■ **TAREFAS PROPOSTAS**
**1)** Responda com base no trecho:
(a) Quantas décadas se passaram desde a última guerra?
(b) Qual balneário foi visitado?
(c) De que material é feita a praia desse lugar?
**2)** Por favor, redigite no trecho tudo o que vai de "Sendo assim, um" até "então, ver o mar.".
**3)** Liste os países de onde o trecho diz que Opatija recebe turistas.

■ **TRECHO**
E o porquê de tudo isso? Bem, os povos desta região são histórica e culturalmente bem parecidos, falam praticamente a mesma língua e viveram bastante tempo sobre a mesma bandeira... Até alguém concluir que, sendo uns católicos, outros ortodoxos (mas também cristãos!) e outros muçulmanos, não podiam viver sobre o mesmo teto - ou que isso pelo menos poderia servir facilmente para alimentar um ódio mortal. A quem interessa esse ódio? Prefiro não responder. Ora, se eu posso viajar lado a lado com um judeu, se este judeu pode se dar ao luxo de comer carne de porco uma vez na vida sem se achar condenado ao inferno, e tantas outras coisas... Não temos todos coração, não sentimos dor e sangramos quando feridos, não sorrimos e choramos, não crescemos, envelhecemos e nos reproduzimos da mesma maneira? Será tão importante assim a maneira como reverenciamos o nosso deus (que, afinal, é o mesmo deus para todos)?
Meu amigo tem confiança no futuro, acredita que as coisas serão melhores. Passaram-se duas décadas desde a última guerra. Éramos crianças! Eu sou otimista e gosto de pensar que ele pode estar certo. Gente como ele e terra como essa não merecem novas cicatrizes. Gente como nós, merecemos paz.

sábado, 28 de maio de 2011

Na praia, no Adriático

A Croácia tem paisagens de tal maneira incríveis que parece estranho não termos muita noção disto no Brasil. Apesar de relativamente pequeno, o país tem cenários diversos e agradáveis: montanhas verdes, um litoral bastante recortado com inúmeras ilhas também verdes e um mar que só não é mais verde porque às vezes é de um azul límpido.
Sendo assim, um dos principais atrativos desta região da Europa é o mar, seja para navegar, velejar, olhar ou se banhar. Fui a Opatija, um balneário pequeno e agradável perto de onde estou hospedado. O lugar é calmo, cercado de verde, ladeado por montanhas, ponteado de belas casas. Recebe turistas da Itália, da Eslovênia, da própria Croácia e de outras partes. Todos buscando o mar. Fui, então, ver o mar.
Cheguei à beira-mar, pisei na praia... Praia? A praia, aqui, é feita de concreto! Uma grande área de concreto com alguns degraus - senta-se neles como talvez num antigo anfiteatro. Observa-se o mar, quem quiser entrar na água pode usar uma das escadas de metal espalhadas pela "praia" - como as escadas que usamos em piscinas. No mar, transparente, vai-se pisar mais uma vez no concreto. Como num imenso tanque de água salgada. Avança-se uns degraus mar adentro e só então deixa-se para trás o concreto. O fundo é pedregoso.

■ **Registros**
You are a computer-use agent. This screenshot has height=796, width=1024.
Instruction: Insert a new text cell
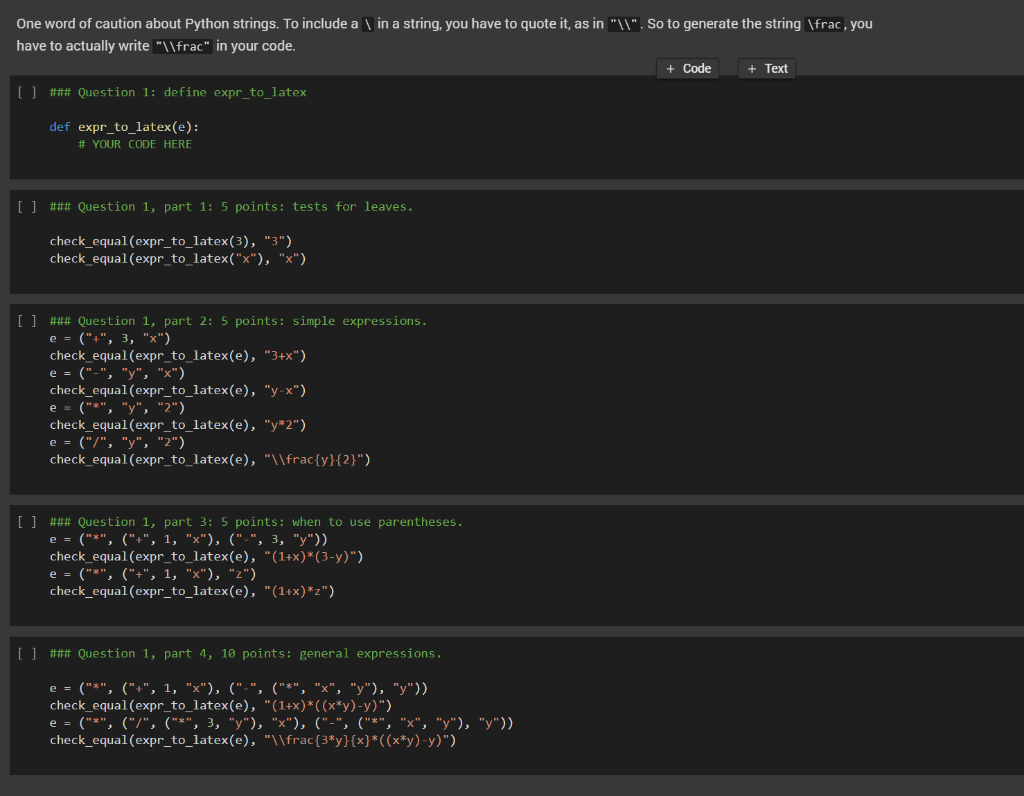[766, 68]
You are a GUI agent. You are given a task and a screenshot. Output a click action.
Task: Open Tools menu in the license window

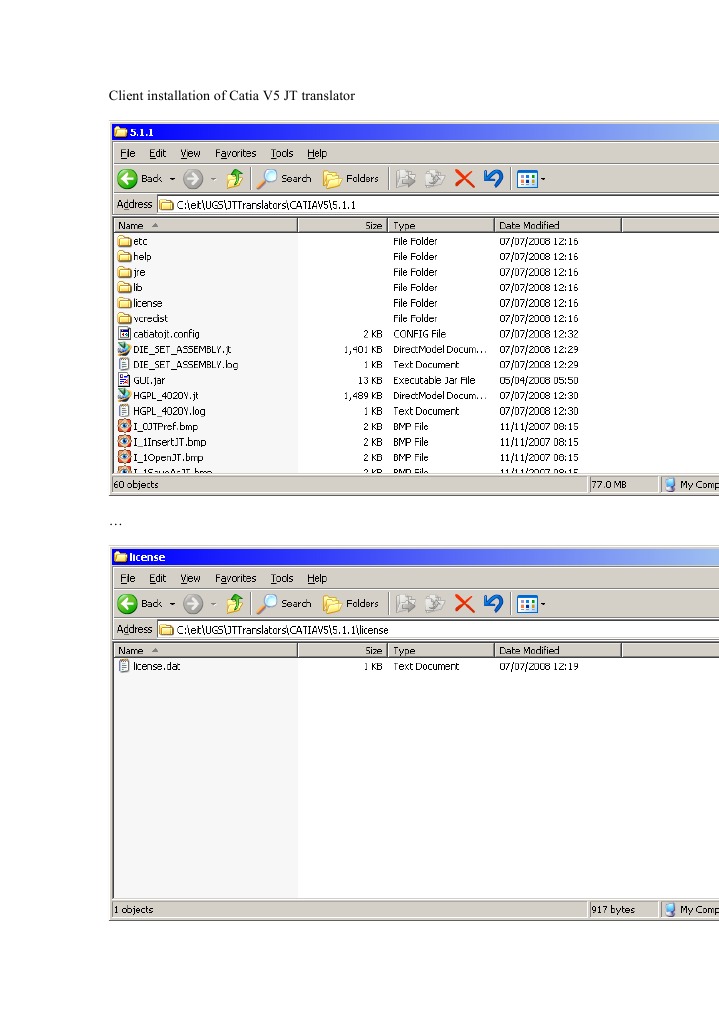click(x=282, y=579)
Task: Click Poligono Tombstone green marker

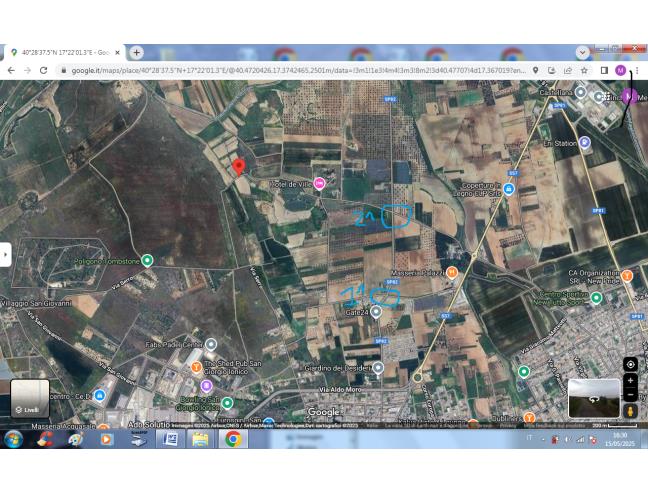Action: coord(147,260)
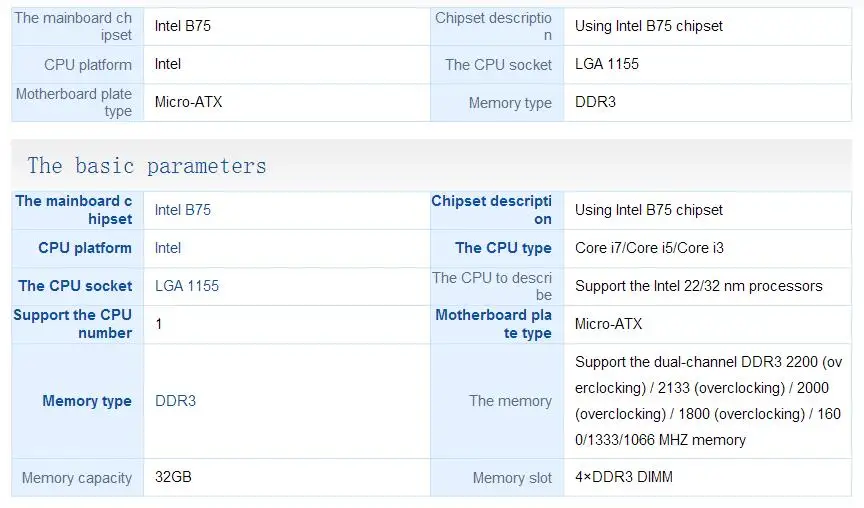Click bold 'Chipset description' link
The image size is (864, 508).
(x=491, y=210)
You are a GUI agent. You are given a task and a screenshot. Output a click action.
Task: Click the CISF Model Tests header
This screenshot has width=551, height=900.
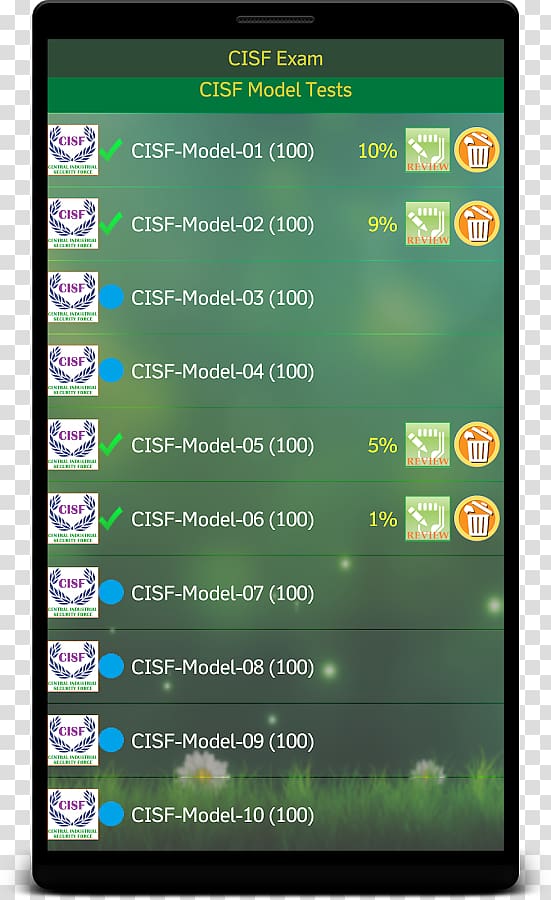pos(276,90)
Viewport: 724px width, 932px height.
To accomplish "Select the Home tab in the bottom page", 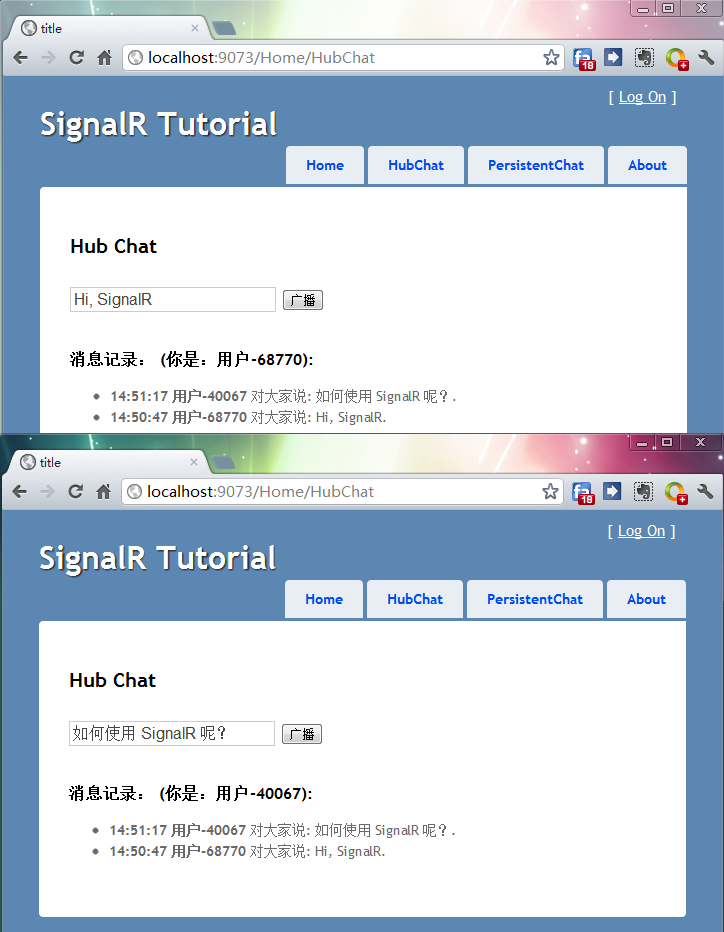I will point(323,600).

■ **RESPOSTAS DAS TAREFAS**
**1)**
(a) Duas décadas.
(b) Opatija.
(c) De concreto.

**2)**
Sendo assim, um dos principais atrativos desta região da Europa é o mar, seja para navegar, velejar, olhar ou se banhar. Fui a Opatija, um balneário pequeno e agradável perto de onde estou hospedado. O lugar é calmo, cercado de verde, ladeado por montanhas, ponteado de belas casas. Recebe turistas da Itália, da Eslovênia, da própria Croácia e de outras partes. Todos buscando o mar. Fui, então, ver o mar.

**3)** Itália, Eslovênia e Croácia.